PROBLEM DETAILS: The task calls for the lines below from the line with "This screenshot has width=209, height=211." to the line with "This screenshot has height=593, width=1108.", both ends included, copied exactly, without any pictures.

DATA FOR THIS TASK:
──────────

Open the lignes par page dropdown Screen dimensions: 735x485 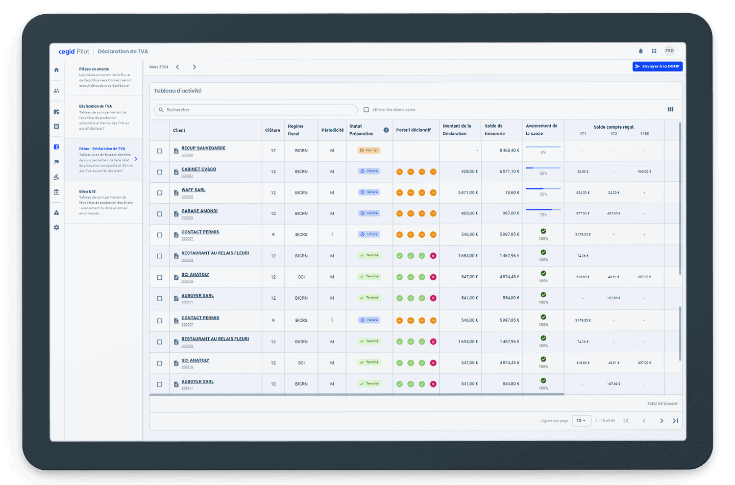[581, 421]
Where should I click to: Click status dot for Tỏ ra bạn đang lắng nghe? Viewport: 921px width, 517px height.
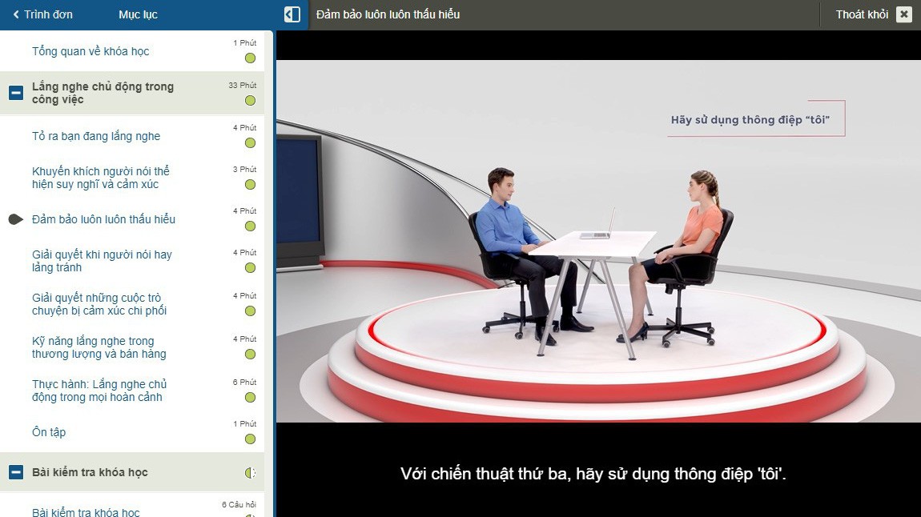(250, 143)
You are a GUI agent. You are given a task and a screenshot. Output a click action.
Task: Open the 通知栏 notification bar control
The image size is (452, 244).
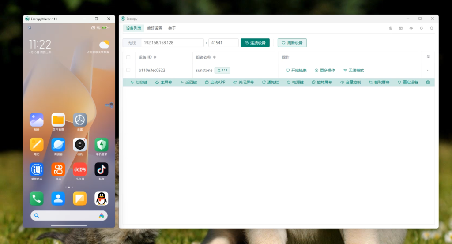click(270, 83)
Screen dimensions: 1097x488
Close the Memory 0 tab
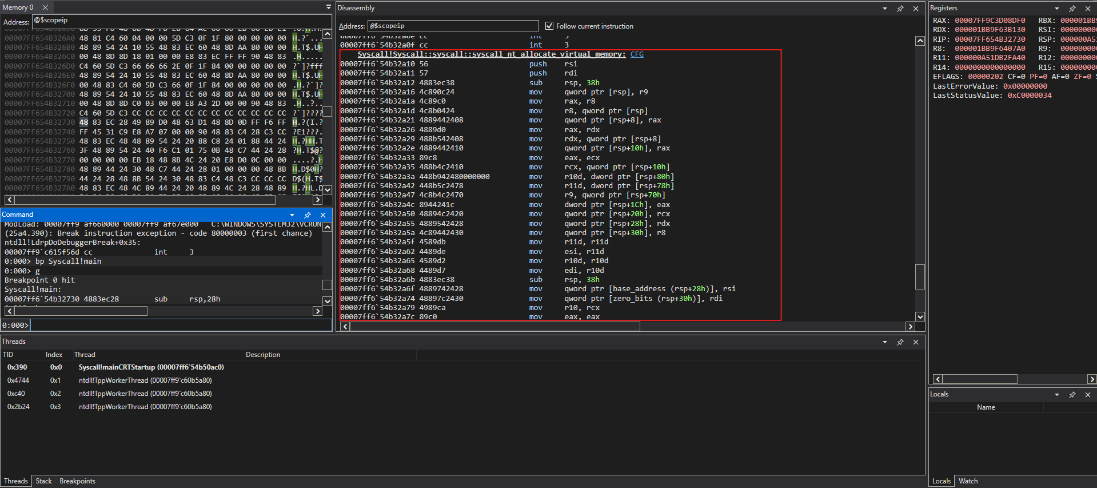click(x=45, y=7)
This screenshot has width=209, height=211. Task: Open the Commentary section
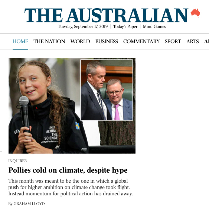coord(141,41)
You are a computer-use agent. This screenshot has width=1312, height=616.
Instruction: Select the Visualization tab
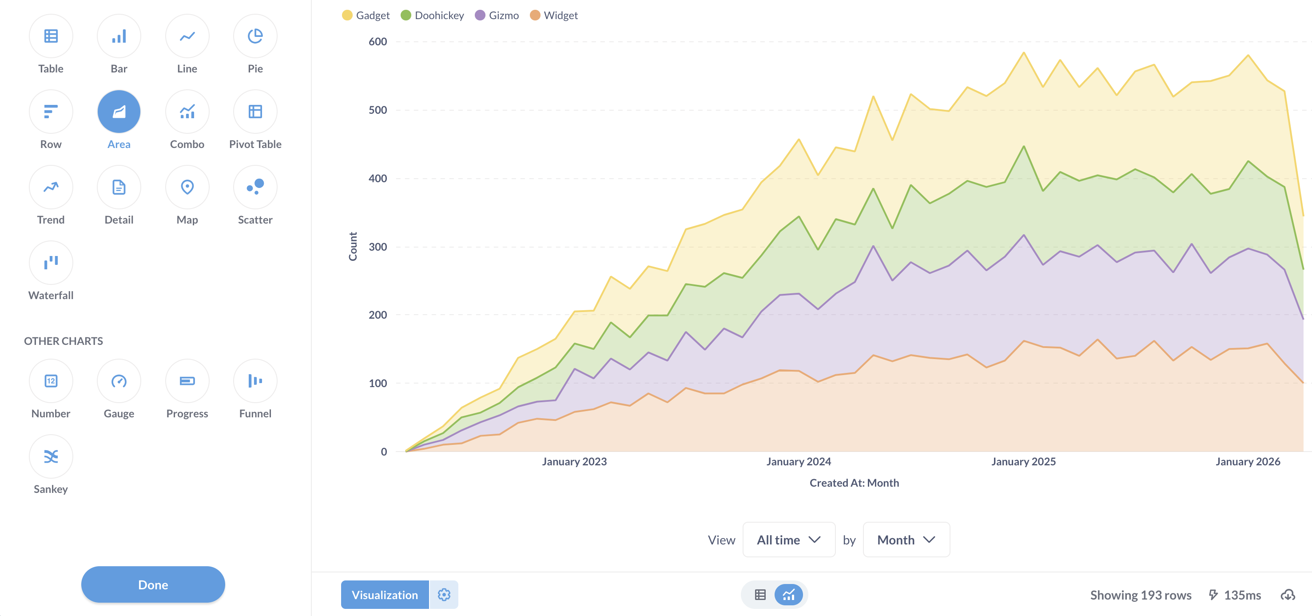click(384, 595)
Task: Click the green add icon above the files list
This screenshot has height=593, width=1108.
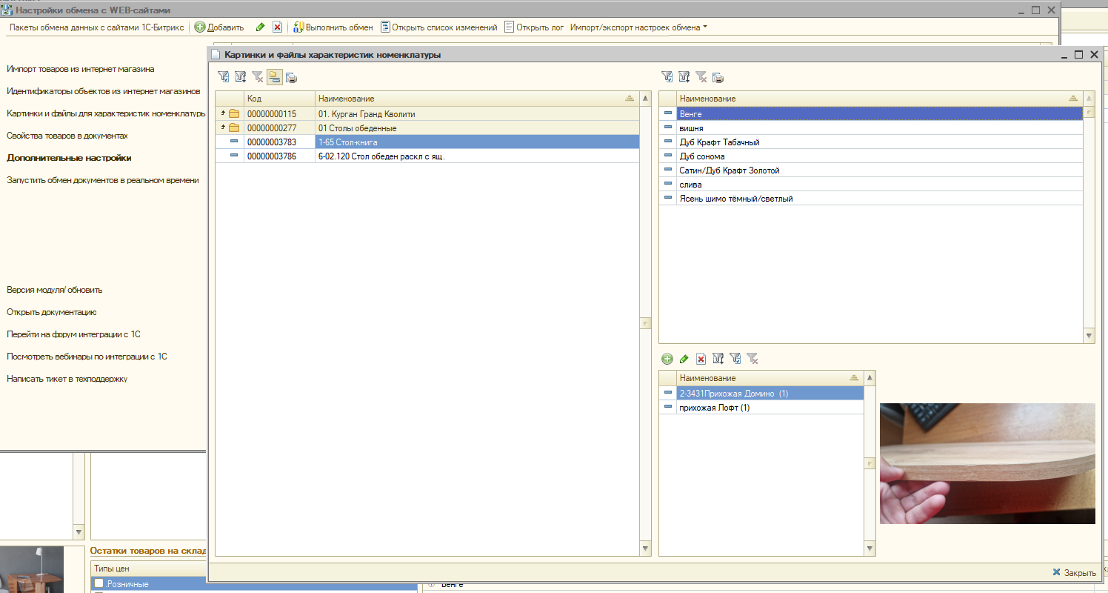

──────────

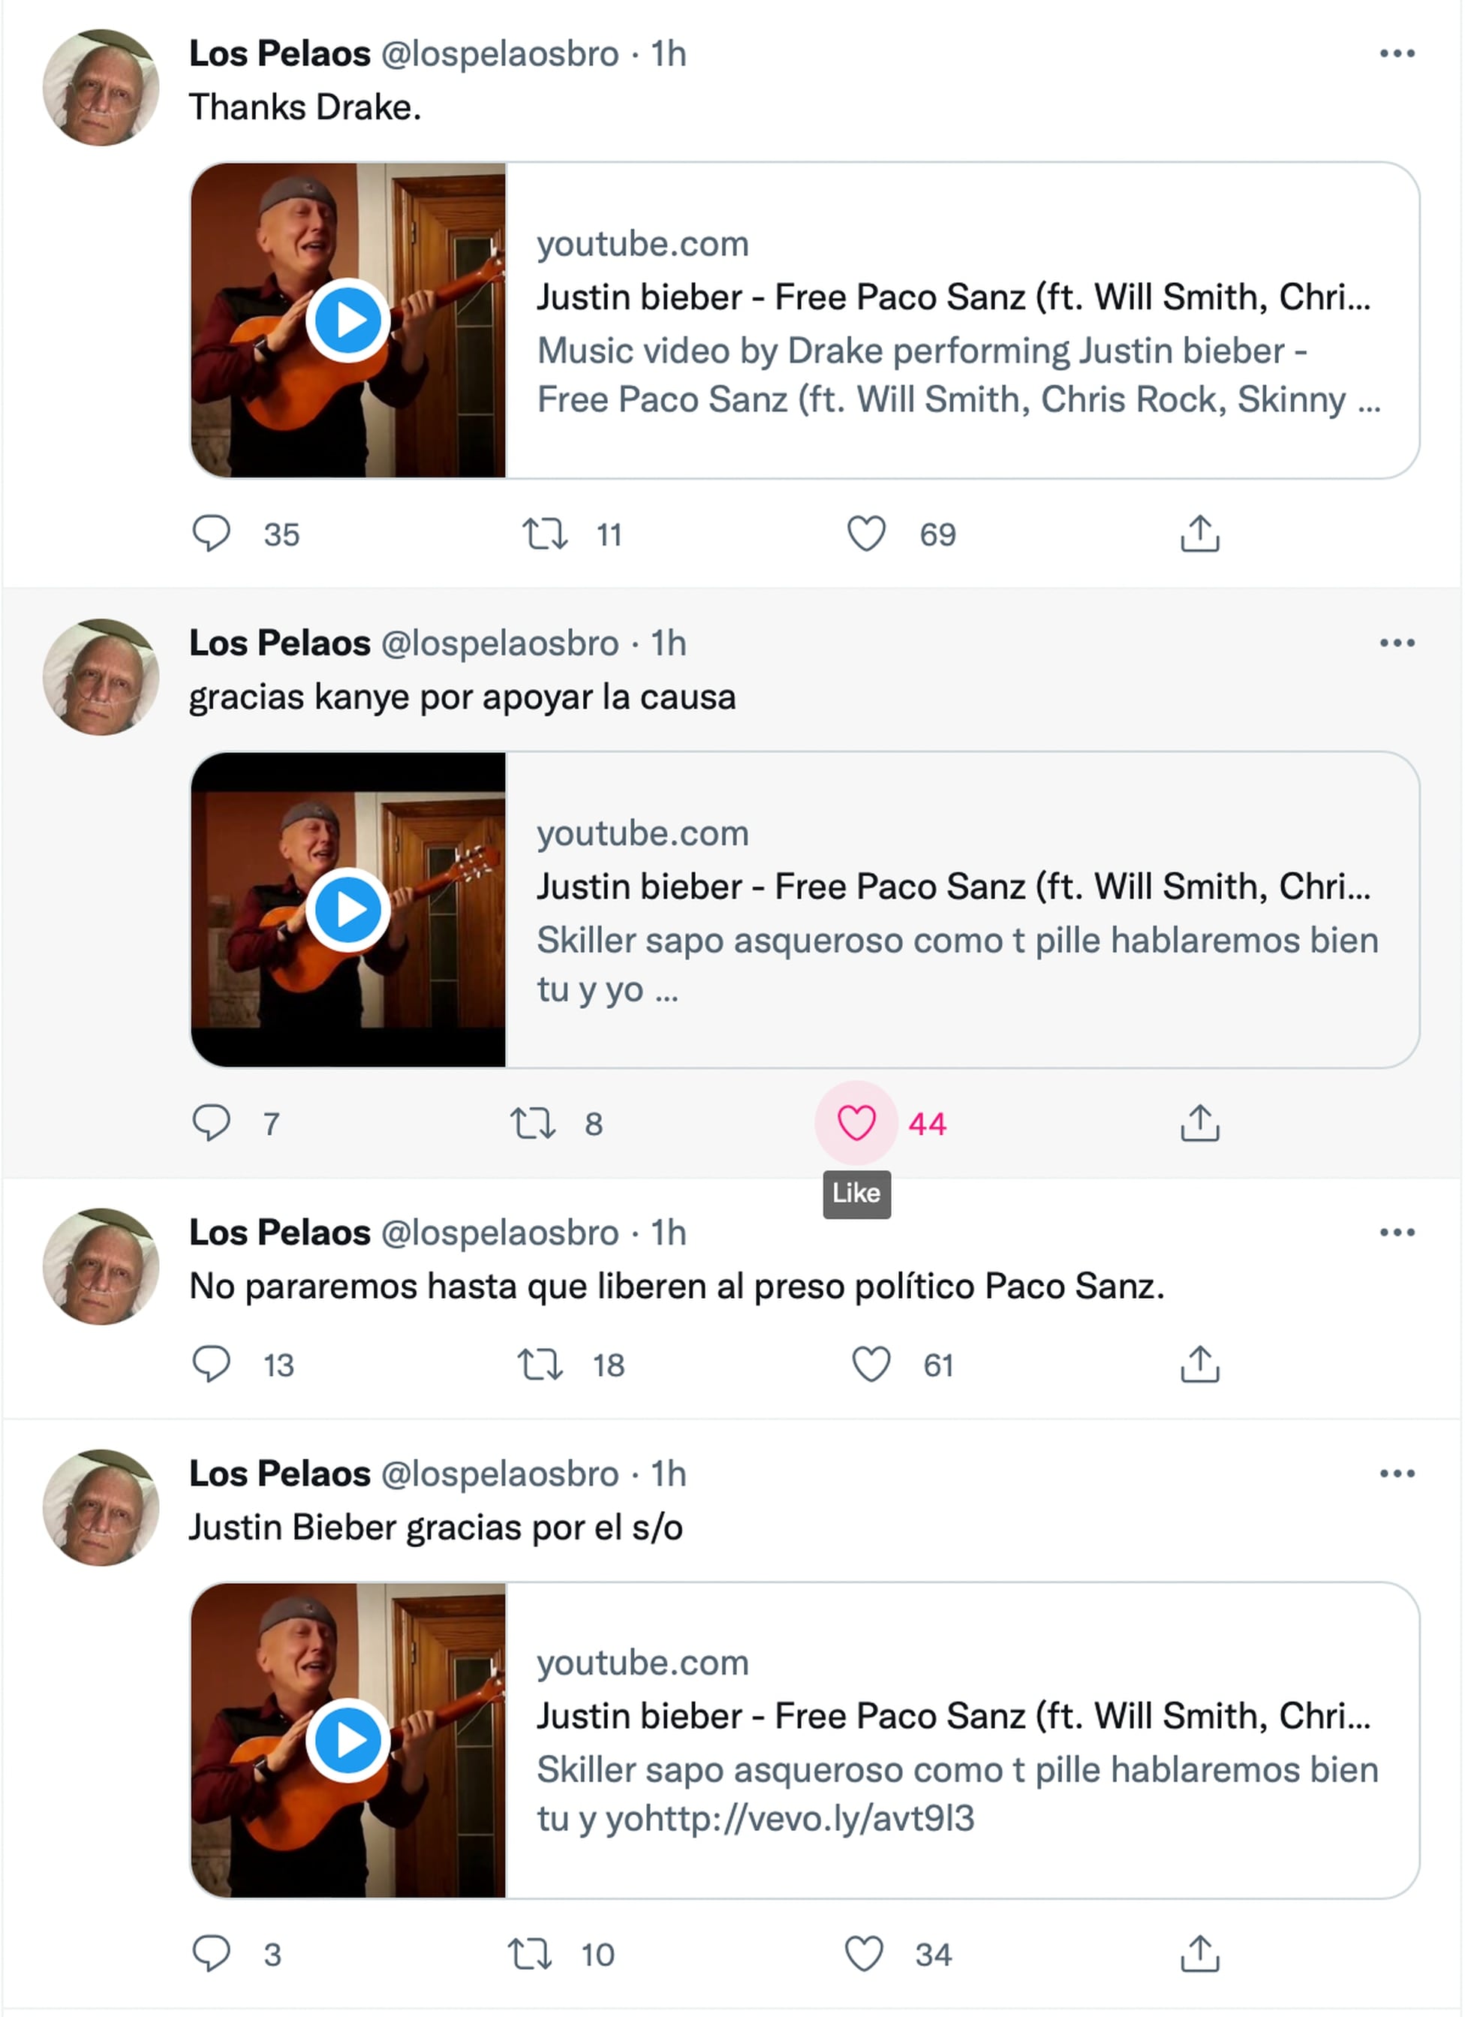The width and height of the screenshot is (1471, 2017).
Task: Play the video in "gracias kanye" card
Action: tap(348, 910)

──────────

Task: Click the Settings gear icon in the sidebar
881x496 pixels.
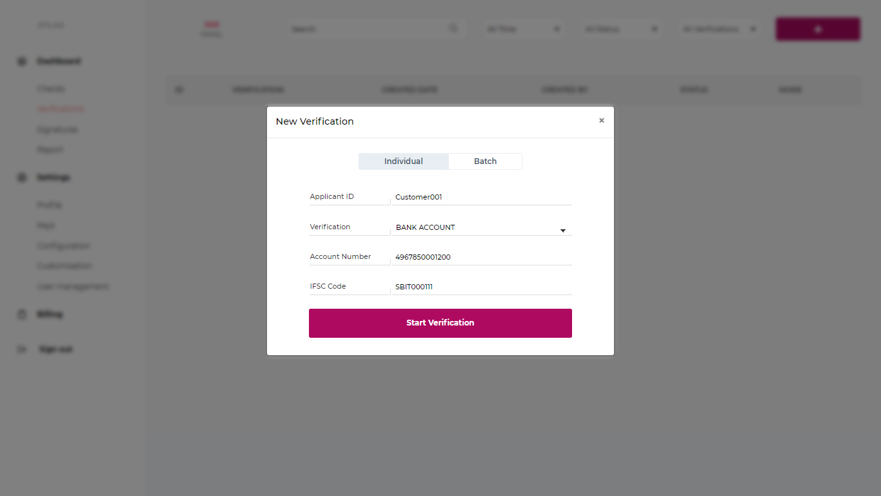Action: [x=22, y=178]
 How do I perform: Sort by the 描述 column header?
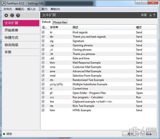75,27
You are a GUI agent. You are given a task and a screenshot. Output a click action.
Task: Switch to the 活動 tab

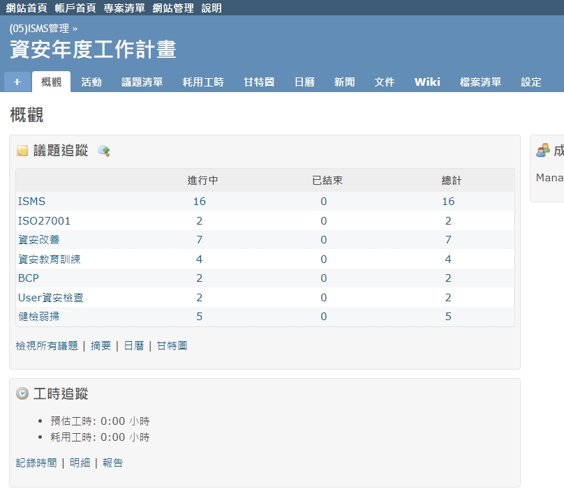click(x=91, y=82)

──────────

WORKED SOLUTION:
This screenshot has width=209, height=211. Task: Open the Commentary section
coord(141,41)
You are a computer-use agent. This screenshot has width=1312, height=616.
Instruction: Select the Visualization tab
click(384, 595)
Task: Click the green add icon above the files list
This screenshot has height=593, width=1108.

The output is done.